Не смотря на то, что я, как мог, подоткнул тунику под свое настрадавшееся седалище, пару раз за поездку она всё же выбивалась из-под него и романтическим шлейфом развивалась по мелькающим улочкам, предоставляя прохожим возможность любоваться мной совсем без купюр. Я в ужасе впивал пальцы в кучеровский живот, мычал что-то в затылок — Колян, матерясь, тормозил тарахтелку, оборачивался, прыскал от смеха, подпихивал непослушную ткань мне под яйца и мы, перекрестясь, ехали дальше. Только малая вменяемость моего состояния позволила тогда мне не обуглиться от стыда.
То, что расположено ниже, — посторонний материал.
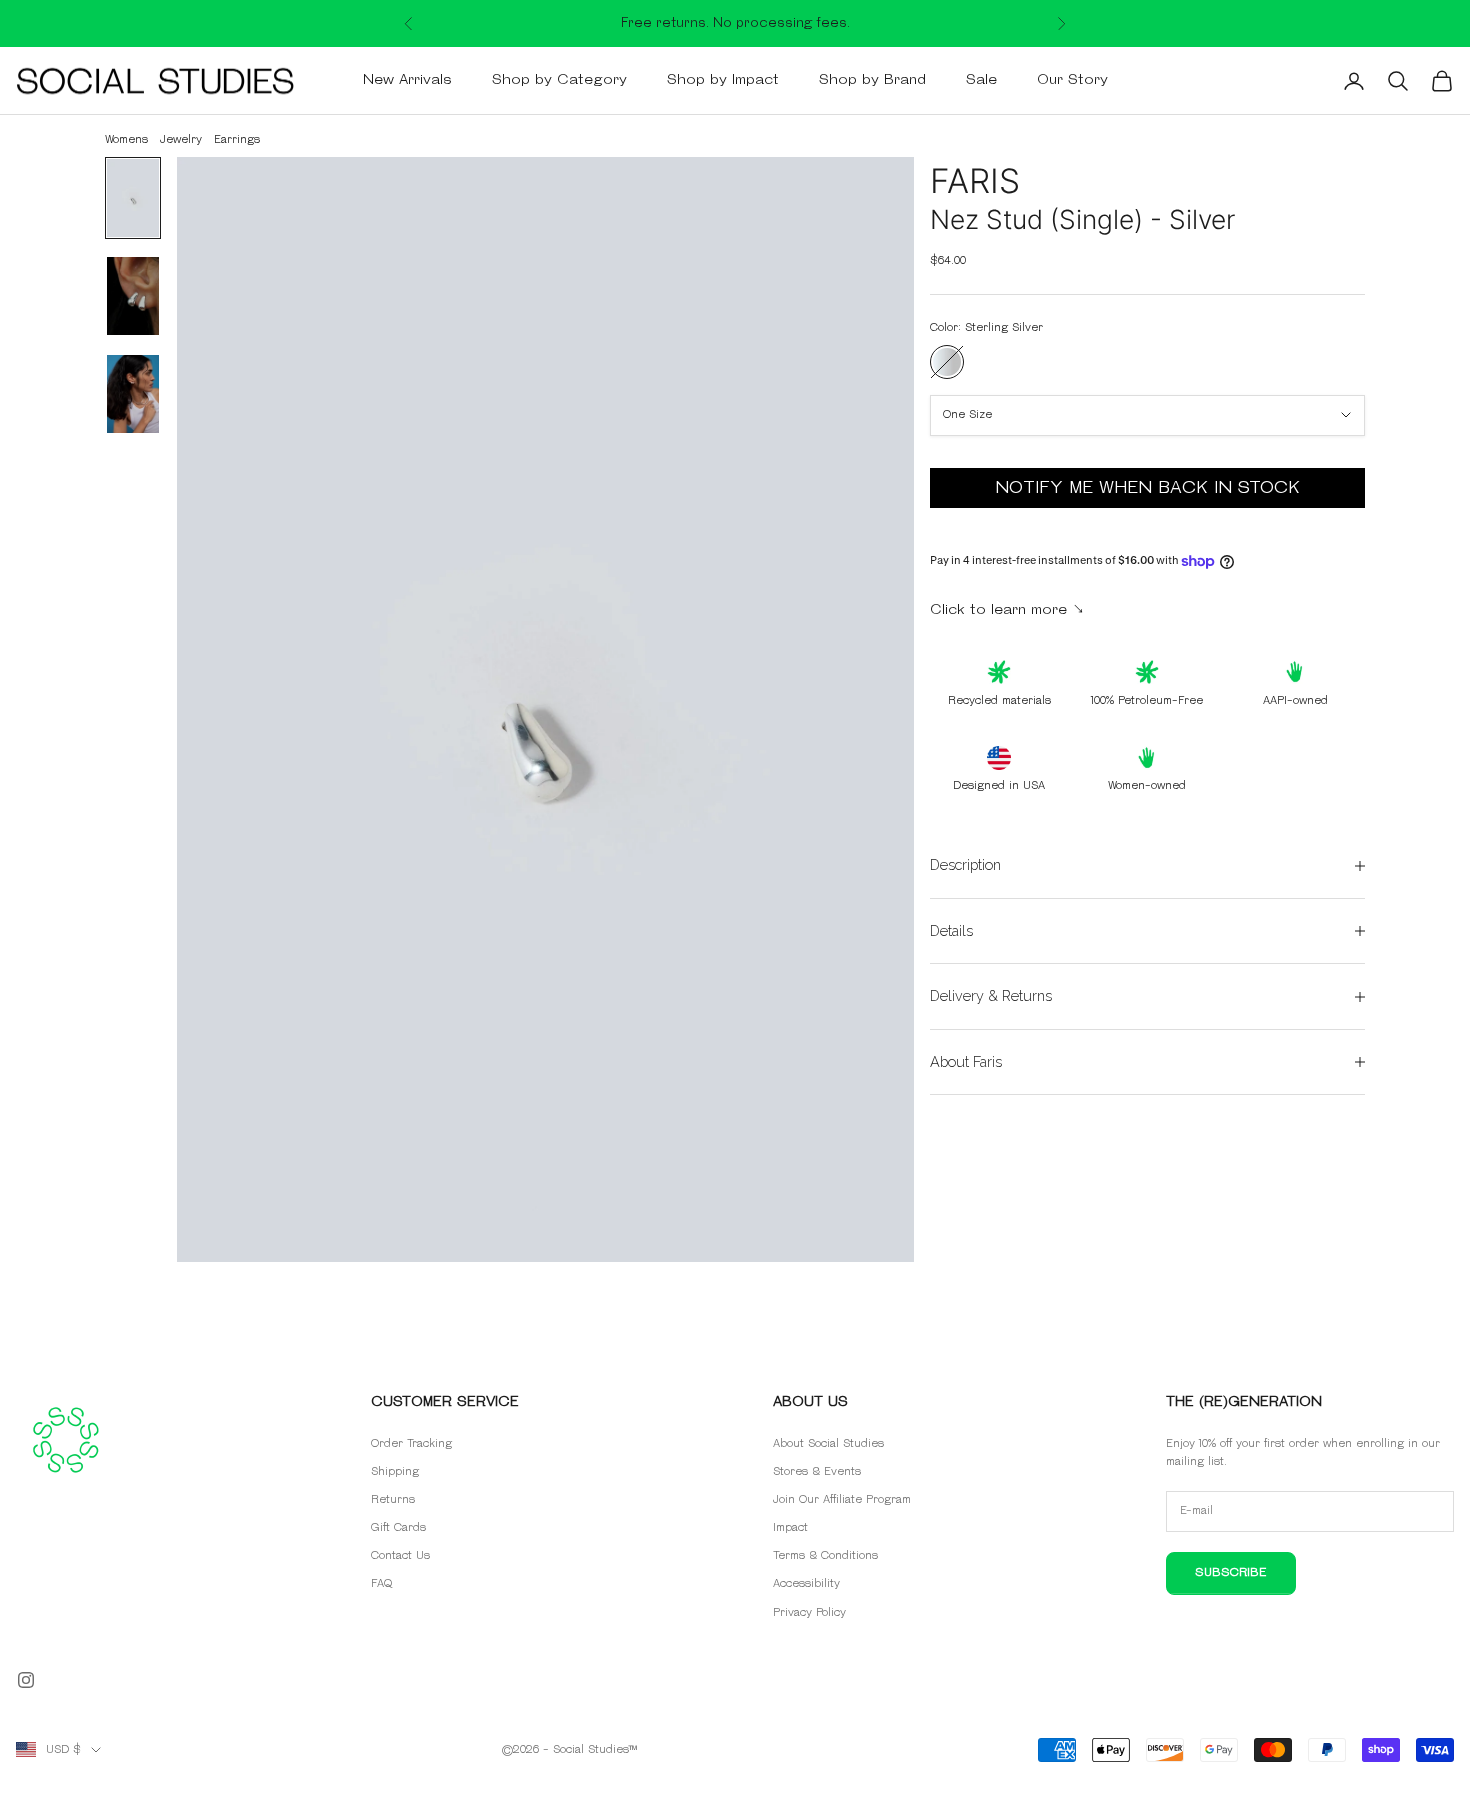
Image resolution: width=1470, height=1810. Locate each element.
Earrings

Перед концом поездки мне совсем поплохело, и, когда Кучер стал снимать меня с кожаного насеста, я благодарно обблевал его, закинув руки петлей за колянову шею и возя носом по взмокшей клетчатой рубашечке.
Кучер уже и не матерился — он, видимо, свыкся со своей ролью благородного спасителя, которому не подобает роптать на судьбу, позволив себе лишь небольно ущипнуть меня за жопу, когда заталкивал в несговорчивые двери отеля.
Колян выгрузил меня в душевую кабину, несколько секунд постоял, одной рукой придерживая под мышку, а другой настраивая воду до состояния "летненькой" (в его лексиконе это, кажется, означало максимально комфортную температуру). Отрегулировав воду, он наконец выпустил меня в свободное плавание, прислонив к стенке душевой, а на память оставил стянутую через голову, заблеваную мной рубашечку — "сполоснёшь заодно, отсурукаешь, что без дела-то прохлаждаться", и, сверкая в полумраке рельефным торсом, деловито удалился. Не в силах сопротивляться закону всемирного тяготения, я медленно стёк на пластиковый пол, по которому кинематографично плясали тонкие искрящиеся струйки. Распластавшись там в непристойной позе — колени выше головы, я вдыхал запах кучеровской рубахи — моя желчь, его пот — и, как плохой енот-полоскун, тёр непослушными лапками её слипшееся в мокрый ком тело, зачем-то иногда на него поплёвывая и надеясь, что это действо и означает неведомое мне коляново "сурукание".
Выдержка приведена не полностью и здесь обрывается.